Bi-Adversarial Auto-Encoder for Zero-Shot Learning
This addresses the challenge of improving visual-semantic interactions in ZSL for computer vision applications, representing an incremental advancement over existing methods.
The paper tackled the problem of unidirectional alignment in generative Zero-Shot Learning (ZSL) by proposing a bi-adversarial auto-encoder for bi-directional visual-semantic alignment, resulting in competitive performance on traditional and generalized ZSL tasks across four benchmark datasets.

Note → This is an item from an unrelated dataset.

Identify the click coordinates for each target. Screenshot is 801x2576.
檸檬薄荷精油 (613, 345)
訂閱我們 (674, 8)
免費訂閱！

Existing generative Zero-Shot Learning (ZSL) methods only consider the unidirectional alignment from the class semantics to the visual features while ignoring the alignment from the visual features to the class semantics, which fails to construct the visual-semantic interactions well. In this paper, we propose to synthesize visual features based on an auto-encoder framework paired with bi-adversarial networks respectively for visual and semantic modalities to reinforce the visual-semantic interactions with a bi-directional alignment, which ensures the synthesized visual features to fit the real visual distribution and to be highly related to the semantics. The encoder aims at synthesizing real-like visual features while the decoder forces both the real and the synthesized visual features to be more related to the class semantics. To further capture the discriminative information of the synthesized visual features, both the real and synthesized visual features are forced to be classified into the correct classes via a classification network. Experimental results on four benchmark datasets show that the proposed approach is particularly competitive on both the traditional ZSL and the generalized ZSL tasks.